Clockwise from top left: Silvia Xiong, Lloyd Center Ice Rink, Zero Degrees, and La's
Any weekday afternoon, nearly 900 students throng the halls of Parkrose High School in outer Northeast Portland. With more than 70 percent students of color and some 28 languages between them, it’s one of the most ethnically diverse student bodies in the city—and some of them have lots to say about Stumptown’s best offerings.
Sophomore Silvia Xiong was born in Minnesota—her parents, Hmong refugees, grew up in Laos—but she’s lived in Northeast Portland since she was a wee thing. At 16, the budding gastronome has plenty of opinions on where to chow, primarily along the city’s booming 82nd Avenue. She adores the wildly decorated, fruity fusion smoothies at Zero Degrees (“Hispanic and Asian drinks mixed together!”) and the boba teas and sweet crêpe sundaes at the Southeast Portland outpost of Japanese chain Mojo Crepes. “They also have a Japanese hot dog,” Silvia says, calling out the wieners piled with seaweed and pickled ginger. And she’s all about the pork belly at K-Town Korean BBQ, spicy or slathered with miso, but she’s waiting until she turns 21 to try the wine-marinated version.

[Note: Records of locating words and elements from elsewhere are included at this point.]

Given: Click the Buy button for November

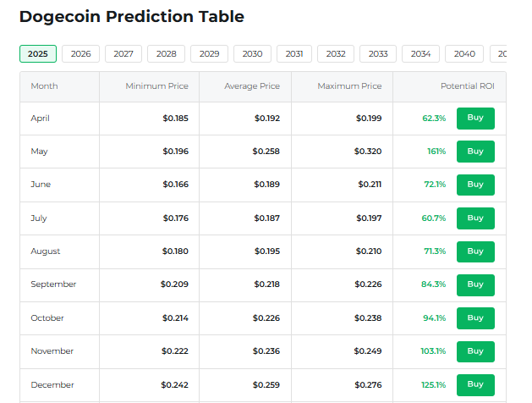Looking at the screenshot, I should (x=475, y=351).
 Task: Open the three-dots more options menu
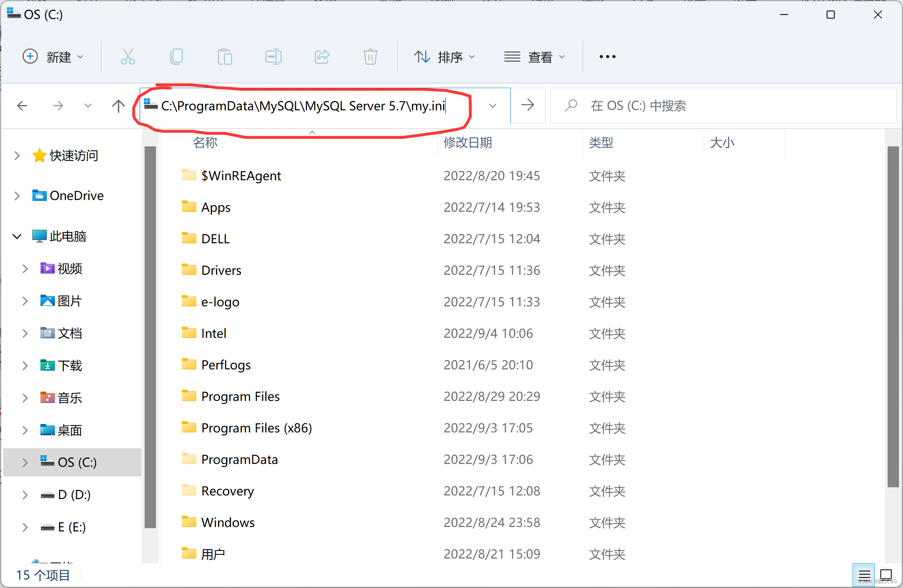(607, 57)
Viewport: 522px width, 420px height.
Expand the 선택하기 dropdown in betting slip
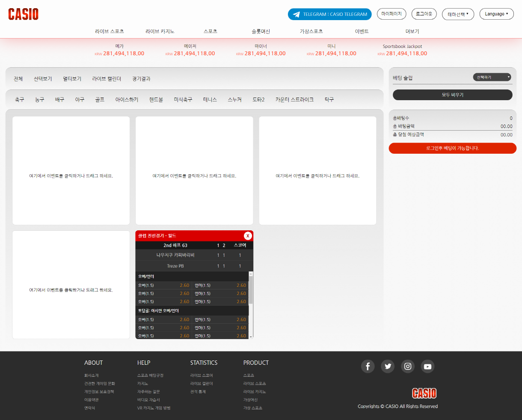point(492,77)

Her mom (a “picky eater”) has warmed to one of Xiong’s favorites: 82nd Avenue stalwart Pho Oregon, with its brimming bowls of the Vietnamese soup, redolent with spices and showered with herbs. And when the family feels nostalgic for chicken and rice, they trek to Aloha to visit La Vang-Herr, owner of La’s, the metro area’s only Hmong food cart. “I get the phat wing—a chicken wing stuffed with noodles, carrots, green onions, cilantro,” says Xiong. “[My parents] go there just to talk with La.”
Where else does she go to connect with fellow Portlanders? That’d be the Lloyd Center Ice Rink, where she joins those gathered at the perimeter, mesmerized by the skaters. “Roller-skating, everybody does that,” she says, “but ice-skating, on ice—it seems so fascinating.”